# EXTRAIT DU DOCUMENT
━━━━━━━━━━━━━━━━━━━━

Femme d’aujourd’hui : le point tournant de sa carrière

Capture écran de la vidéo Montage d’archives : L’émission «Femme d’aujourd’hui» de 1965 à 1982, Radio-Canada Archives, Youtube. 

Aline décide ensuite de se lancer dans la télévision et auditionne pour la chaîne CFCM, la première station de télévision privée au Québec, aujourd’hui renommée TVA. Elle est sélectionnée en 1964 et part à Québec pour entamer sa carrière dans cette nouvelle branche du journalisme, une voie dans laquelle elle découvre une véritable passion. Elle avait toujours rêvé de travailler à Montréal, et ce rêve s’est concrétisé en 1966, lorsque Radio-Canada est venue la repêcher, marquant un grand tournant dans sa carrière.

Aline s’est retrouvée à la tête de l’émission Femme d’aujourd’hui, succédant à l’animatrice Lizette Gervais. Créée l’année précédente dans le contexte de la Révolution tranquille, une période marquée par la montée du féminisme au Québec, cette émission avait pour objectif de donner la parole aux femmes dans un milieu encore largement dominé par les hommes.

Lors d’une entrevue avec La Gazette des Femmes en 2024, Aline a exprimé son enthousiasme d’avoir obtenu ce poste, qui allait véritablement propulser sa carrière de journaliste. Cependant, elle a confié que les thèmes abordés dans l’émission, comme le tricot et la cuisine, ne l’intéressaient guère. Elle a profité du manque d’intérêt de ses supérieurs pour cette émission pour y introduire des sujets plus féministes, avec l’aide de recherchistes. 

Elle a ainsi abordé des questions sociétales, politiques et culturelles, en mettant systématiquement la femme au centre du débat. Elle estimait qu’il était essentiel que les femmes puissent se reconnaître et comprendre qu’elles n’étaient pas seules à faire face à leurs réalités. « Ce que je trouvais important, c’était de parler des sujets qui concernent les femmes qui nous regardent. C’était ça l’objectif principal. » nous a-t-elle confié.

Aline a toujours défendu les droits des femmes, ce qui ne lui a pas été sans conséquences. Elle s’est notamment exprimée en faveur de l’avortement gratuit pour toutes, une prise de position qui lui a valu des réprimandes de sa direction. Sous pression, elle a été contrainte d’adopter une approche plus neutre en invitant des militants pro-vie à participer à l’émission, une situation qui ne correspondait pas à ses convictions et qui lui déplaisait profondément. De plus, le tournage était assez éprouvant pour Aline, en grande partie en raison du changement constant de réalisateurs, qui étaient en majorité des hommes. Ces derniers n’étaient pas toujours compétents et n’étaient pas nécessairement sensibilisés aux enjeux liés à la condition des femmes avant de rejoindre l’émission. Toutefois, Aline a su surmonter ces adversités grâce à sa grande résilience. Elle a continué d’animer l’émission pendant 13 ans, de 1966 à 1979, faisant preuve d’une détermination sans faille.

━━━━━━━━━━━━━━━━━━━━

(Lignes du jeu de données)
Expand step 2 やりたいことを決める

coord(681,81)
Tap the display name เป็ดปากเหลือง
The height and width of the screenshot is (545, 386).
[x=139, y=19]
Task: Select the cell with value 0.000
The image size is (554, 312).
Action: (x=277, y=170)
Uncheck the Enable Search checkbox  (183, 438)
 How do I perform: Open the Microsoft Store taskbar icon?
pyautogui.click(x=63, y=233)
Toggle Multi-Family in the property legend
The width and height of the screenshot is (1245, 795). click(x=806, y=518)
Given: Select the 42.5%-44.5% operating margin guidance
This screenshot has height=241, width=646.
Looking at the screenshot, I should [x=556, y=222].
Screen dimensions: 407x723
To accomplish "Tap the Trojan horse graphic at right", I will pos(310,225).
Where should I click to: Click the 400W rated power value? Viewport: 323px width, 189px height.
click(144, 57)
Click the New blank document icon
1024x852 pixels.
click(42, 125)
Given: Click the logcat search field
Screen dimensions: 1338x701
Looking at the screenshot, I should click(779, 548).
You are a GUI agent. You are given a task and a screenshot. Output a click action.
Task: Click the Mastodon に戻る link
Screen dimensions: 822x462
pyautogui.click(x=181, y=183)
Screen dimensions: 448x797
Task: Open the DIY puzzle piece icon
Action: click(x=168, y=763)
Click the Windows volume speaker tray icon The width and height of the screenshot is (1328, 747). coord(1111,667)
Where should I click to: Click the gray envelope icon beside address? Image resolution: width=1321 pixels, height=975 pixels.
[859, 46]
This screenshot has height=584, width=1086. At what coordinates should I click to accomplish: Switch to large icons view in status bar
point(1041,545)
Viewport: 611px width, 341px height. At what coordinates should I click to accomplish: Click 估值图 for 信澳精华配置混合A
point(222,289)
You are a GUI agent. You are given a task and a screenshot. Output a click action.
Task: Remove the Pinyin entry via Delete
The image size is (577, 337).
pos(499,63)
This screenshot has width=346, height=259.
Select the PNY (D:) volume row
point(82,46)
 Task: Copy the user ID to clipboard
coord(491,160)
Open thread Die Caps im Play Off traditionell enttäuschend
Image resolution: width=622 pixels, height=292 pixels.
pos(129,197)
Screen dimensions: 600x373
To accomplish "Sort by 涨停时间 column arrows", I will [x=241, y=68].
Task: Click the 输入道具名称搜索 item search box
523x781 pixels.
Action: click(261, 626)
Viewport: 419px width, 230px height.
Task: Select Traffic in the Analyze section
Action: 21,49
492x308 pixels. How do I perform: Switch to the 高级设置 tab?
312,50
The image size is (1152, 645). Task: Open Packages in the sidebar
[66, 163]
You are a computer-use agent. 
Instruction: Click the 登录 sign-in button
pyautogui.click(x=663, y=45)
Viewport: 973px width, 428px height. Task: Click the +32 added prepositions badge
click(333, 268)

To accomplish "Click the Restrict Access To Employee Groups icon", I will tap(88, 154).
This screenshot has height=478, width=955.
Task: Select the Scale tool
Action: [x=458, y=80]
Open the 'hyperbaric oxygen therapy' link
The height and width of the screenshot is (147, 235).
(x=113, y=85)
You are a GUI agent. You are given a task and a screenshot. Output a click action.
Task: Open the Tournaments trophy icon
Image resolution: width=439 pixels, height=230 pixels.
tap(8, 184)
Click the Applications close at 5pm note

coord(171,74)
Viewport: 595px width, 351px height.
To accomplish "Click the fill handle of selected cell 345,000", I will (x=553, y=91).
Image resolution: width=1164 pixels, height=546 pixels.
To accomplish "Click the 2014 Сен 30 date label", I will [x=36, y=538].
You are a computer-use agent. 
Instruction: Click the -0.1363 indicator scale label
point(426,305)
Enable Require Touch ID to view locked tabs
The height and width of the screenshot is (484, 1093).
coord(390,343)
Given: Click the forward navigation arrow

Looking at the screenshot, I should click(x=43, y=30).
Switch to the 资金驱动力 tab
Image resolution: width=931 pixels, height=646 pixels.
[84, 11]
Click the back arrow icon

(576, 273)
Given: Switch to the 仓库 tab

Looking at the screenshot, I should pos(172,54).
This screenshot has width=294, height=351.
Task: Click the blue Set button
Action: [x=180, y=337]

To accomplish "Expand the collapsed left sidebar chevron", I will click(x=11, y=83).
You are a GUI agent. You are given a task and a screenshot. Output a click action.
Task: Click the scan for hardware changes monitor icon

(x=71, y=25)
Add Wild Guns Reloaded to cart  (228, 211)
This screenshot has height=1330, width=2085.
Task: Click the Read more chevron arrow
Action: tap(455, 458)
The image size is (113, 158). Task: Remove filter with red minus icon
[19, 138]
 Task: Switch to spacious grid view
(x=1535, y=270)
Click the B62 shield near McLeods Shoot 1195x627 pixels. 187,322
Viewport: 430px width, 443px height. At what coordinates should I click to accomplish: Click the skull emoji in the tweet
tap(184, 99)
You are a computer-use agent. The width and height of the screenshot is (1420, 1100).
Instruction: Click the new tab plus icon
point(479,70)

━━━━━━━━━━━━━━━━━━━━

# CONSIGNES DES TÂCHES
a: Relevez toutes les années écrites en chiffres dans le texte sur la carrière d'Aline, sans doublon et dans l'ordre de leur première apparition.
b: Reproduisez sans aucune modification le passage du texte sur la carrière d'Aline qui commence par « Elle a ainsi » et se poursuit jusqu'à « nous a-t-elle confié. ».

# LISTE DES RÉPONSES
a: 1965, 1982, 1964, 1966, 2024, 1979

b:
Elle a ainsi abordé des questions sociétales, politiques et culturelles, en mettant systématiquement la femme au centre du débat. Elle estimait qu’il était essentiel que les femmes puissent se reconnaître et comprendre qu’elles n’étaient pas seules à faire face à leurs réalités. « Ce que je trouvais important, c’était de parler des sujets qui concernent les femmes qui nous regardent. C’était ça l’objectif principal. » nous a-t-elle confié.